_Extracted information_:
○ ○ ○ ○ ○ ○ ○

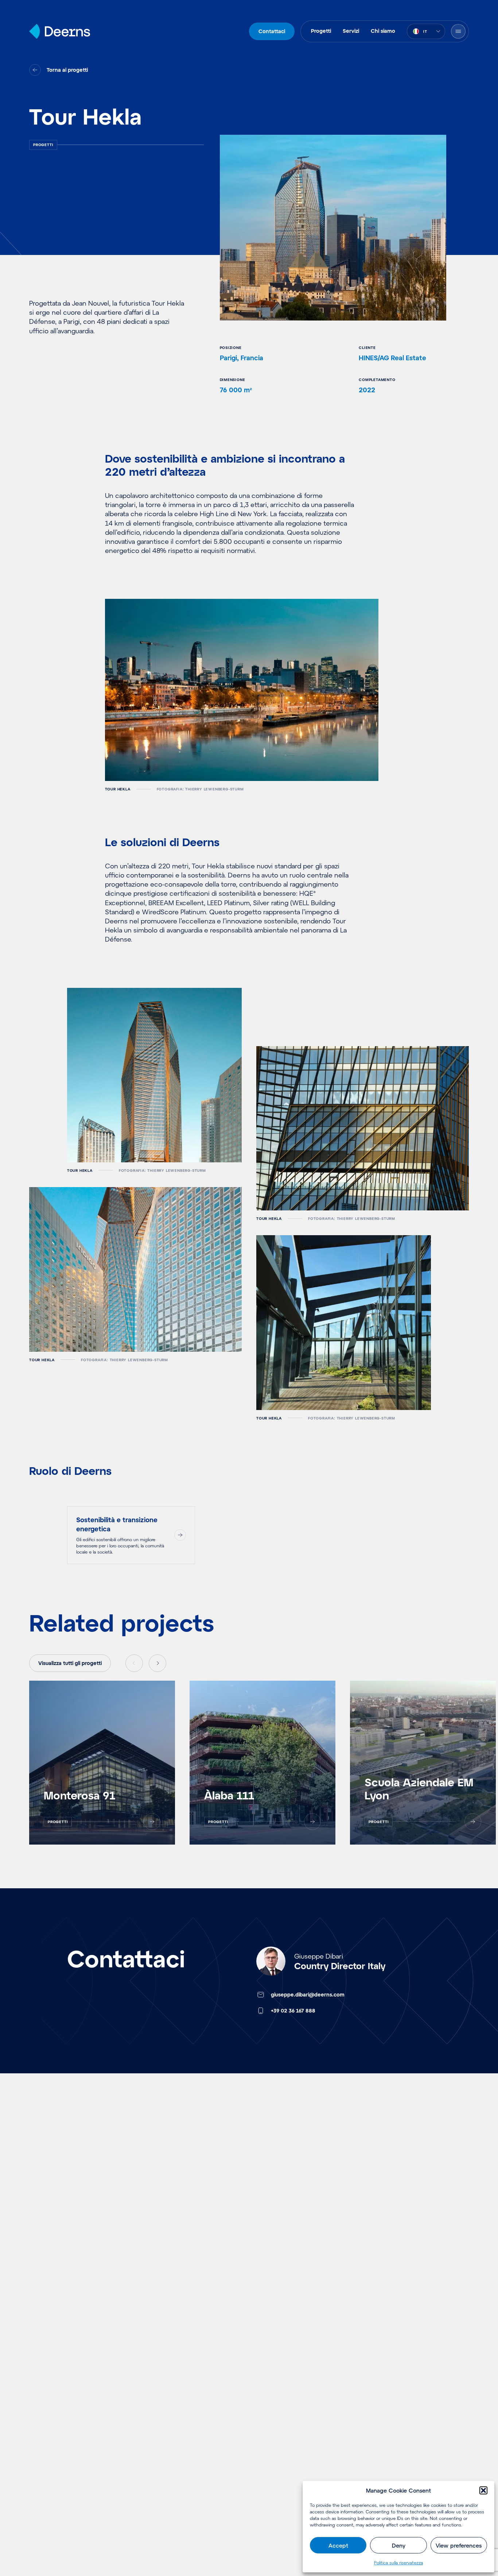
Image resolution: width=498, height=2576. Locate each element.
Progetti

○ ○ ○ ○ ○ ○ ○

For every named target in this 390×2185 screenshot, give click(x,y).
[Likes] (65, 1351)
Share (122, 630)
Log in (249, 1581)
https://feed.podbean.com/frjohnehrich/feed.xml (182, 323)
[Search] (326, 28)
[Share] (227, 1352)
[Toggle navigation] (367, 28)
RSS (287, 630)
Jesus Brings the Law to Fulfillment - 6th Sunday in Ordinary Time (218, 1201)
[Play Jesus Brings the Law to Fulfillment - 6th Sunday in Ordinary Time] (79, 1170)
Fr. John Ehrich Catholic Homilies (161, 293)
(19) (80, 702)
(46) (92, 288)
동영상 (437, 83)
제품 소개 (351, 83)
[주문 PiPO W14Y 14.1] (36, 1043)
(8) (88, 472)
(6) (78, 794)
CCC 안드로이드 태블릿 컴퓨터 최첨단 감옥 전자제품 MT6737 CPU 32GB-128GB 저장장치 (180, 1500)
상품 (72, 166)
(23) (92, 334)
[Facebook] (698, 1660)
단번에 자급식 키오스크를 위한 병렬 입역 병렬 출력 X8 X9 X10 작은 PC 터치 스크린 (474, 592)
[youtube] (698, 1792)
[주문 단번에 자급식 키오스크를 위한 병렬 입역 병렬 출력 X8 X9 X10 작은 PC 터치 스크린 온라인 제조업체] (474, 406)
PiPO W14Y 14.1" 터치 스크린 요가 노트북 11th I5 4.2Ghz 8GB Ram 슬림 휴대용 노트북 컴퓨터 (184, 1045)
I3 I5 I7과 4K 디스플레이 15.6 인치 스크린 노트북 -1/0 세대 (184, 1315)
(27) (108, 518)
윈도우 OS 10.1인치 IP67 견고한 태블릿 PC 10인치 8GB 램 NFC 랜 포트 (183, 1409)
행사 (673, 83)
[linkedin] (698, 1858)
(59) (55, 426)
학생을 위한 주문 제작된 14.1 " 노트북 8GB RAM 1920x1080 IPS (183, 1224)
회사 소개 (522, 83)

○ ○ ○ ○ ○ ○ ○

_Problem to solve_: In the entries above, one line contains "(19) (80, 702)" and another contains "회사 소개 (522, 83)". Reproduce exactly those two lines and the lines between them, nothing else.

_Result of this task_:
(19) (80, 702)
(46) (92, 288)
동영상 (437, 83)
제품 소개 (351, 83)
[주문 PiPO W14Y 14.1] (36, 1043)
(8) (88, 472)
(6) (78, 794)
CCC 안드로이드 태블릿 컴퓨터 최첨단 감옥 전자제품 MT6737 CPU 32GB-128GB 저장장치 (180, 1500)
상품 (72, 166)
(23) (92, 334)
[Facebook] (698, 1660)
단번에 자급식 키오스크를 위한 병렬 입역 병렬 출력 X8 X9 X10 작은 PC 터치 스크린 (474, 592)
[youtube] (698, 1792)
[주문 단번에 자급식 키오스크를 위한 병렬 입역 병렬 출력 X8 X9 X10 작은 PC 터치 스크린 온라인 제조업체] (474, 406)
PiPO W14Y 14.1" 터치 스크린 요가 노트북 11th I5 4.2Ghz 8GB Ram 슬림 휴대용 노트북 컴퓨터 (184, 1045)
I3 I5 I7과 4K 디스플레이 15.6 인치 스크린 노트북 -1/0 세대 (184, 1315)
(27) (108, 518)
윈도우 OS 10.1인치 IP67 견고한 태블릿 PC 10인치 8GB 램 NFC 랜 포트 (183, 1409)
행사 (673, 83)
[linkedin] (698, 1858)
(59) (55, 426)
학생을 위한 주문 제작된 14.1 " 노트북 8GB RAM 1920x1080 IPS (183, 1224)
회사 소개 (522, 83)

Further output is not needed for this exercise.